+++ Input records +++

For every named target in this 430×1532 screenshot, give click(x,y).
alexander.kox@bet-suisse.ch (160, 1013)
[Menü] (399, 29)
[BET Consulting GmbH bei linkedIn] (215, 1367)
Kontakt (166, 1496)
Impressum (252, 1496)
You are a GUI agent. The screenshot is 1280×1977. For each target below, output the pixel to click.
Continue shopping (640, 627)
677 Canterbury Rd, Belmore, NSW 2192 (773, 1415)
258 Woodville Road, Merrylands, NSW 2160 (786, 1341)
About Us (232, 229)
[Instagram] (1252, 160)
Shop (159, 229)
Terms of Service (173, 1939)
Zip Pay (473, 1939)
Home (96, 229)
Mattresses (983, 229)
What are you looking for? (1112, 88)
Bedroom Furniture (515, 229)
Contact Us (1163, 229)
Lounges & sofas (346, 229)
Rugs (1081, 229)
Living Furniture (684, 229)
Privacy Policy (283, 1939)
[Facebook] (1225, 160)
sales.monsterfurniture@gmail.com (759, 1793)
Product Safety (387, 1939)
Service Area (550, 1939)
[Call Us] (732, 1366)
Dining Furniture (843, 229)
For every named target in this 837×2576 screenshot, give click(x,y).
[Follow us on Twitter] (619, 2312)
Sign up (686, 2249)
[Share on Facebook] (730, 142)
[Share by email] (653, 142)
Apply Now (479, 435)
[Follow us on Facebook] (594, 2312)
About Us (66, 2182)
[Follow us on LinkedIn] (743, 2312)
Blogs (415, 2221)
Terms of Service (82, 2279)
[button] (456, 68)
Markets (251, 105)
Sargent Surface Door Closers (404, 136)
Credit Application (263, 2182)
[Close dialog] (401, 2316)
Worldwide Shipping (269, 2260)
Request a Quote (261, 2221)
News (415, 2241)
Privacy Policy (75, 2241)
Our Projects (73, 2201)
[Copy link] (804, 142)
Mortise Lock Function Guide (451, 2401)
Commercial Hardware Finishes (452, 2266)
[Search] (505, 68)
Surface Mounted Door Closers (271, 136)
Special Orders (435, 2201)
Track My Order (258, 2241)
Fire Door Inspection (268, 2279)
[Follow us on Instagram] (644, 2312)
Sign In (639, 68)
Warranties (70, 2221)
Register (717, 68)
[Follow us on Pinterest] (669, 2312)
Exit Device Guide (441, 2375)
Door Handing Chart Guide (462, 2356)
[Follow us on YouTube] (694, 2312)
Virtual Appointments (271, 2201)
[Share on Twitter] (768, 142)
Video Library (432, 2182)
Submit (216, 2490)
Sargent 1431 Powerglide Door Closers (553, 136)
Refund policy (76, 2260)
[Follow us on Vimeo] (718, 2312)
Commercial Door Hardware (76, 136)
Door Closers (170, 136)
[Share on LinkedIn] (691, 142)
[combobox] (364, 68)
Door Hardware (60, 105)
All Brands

+++

◆ **Work task**
Using the listing above, return word for word each line from the one that has "Door Handing Chart Guide (462, 2356)" through the one that has "Refund policy (76, 2260)", and no line outside that range.

◆ **Result below**
Door Handing Chart Guide (462, 2356)
[Follow us on YouTube] (694, 2312)
Virtual Appointments (271, 2201)
[Share on Twitter] (768, 142)
Video Library (432, 2182)
Submit (216, 2490)
Sargent 1431 Powerglide Door Closers (553, 136)
Refund policy (76, 2260)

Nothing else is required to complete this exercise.